(Given data):
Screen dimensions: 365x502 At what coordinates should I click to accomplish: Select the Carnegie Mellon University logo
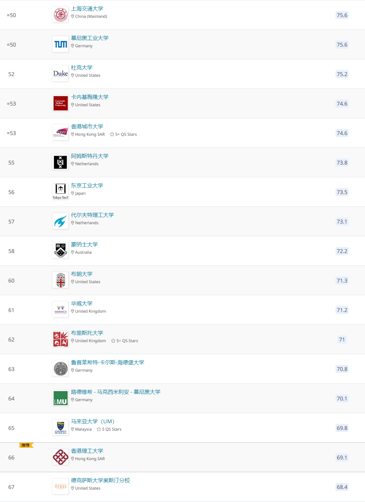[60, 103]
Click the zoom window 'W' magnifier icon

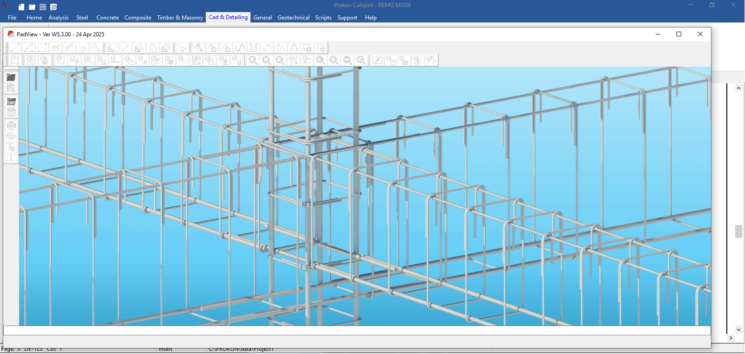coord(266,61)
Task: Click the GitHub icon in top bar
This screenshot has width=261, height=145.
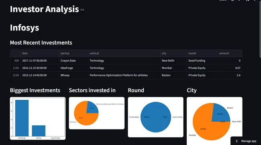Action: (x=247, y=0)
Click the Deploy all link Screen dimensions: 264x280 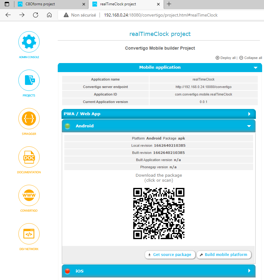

(Requirement):
In the transcription, every picture is to be excluded and the records above given again exactly.

(Exercise solution):
Screen dimensions: 365x502 At what coordinates should I click to accomplish: Select the Carnegie Mellon University logo
[60, 103]
Click the zoom window 'W' magnifier icon

coord(266,61)
Task: Click the GitHub icon in top bar
This screenshot has width=261, height=145.
Action: (x=247, y=0)
Click the Deploy all link Screen dimensions: 264x280 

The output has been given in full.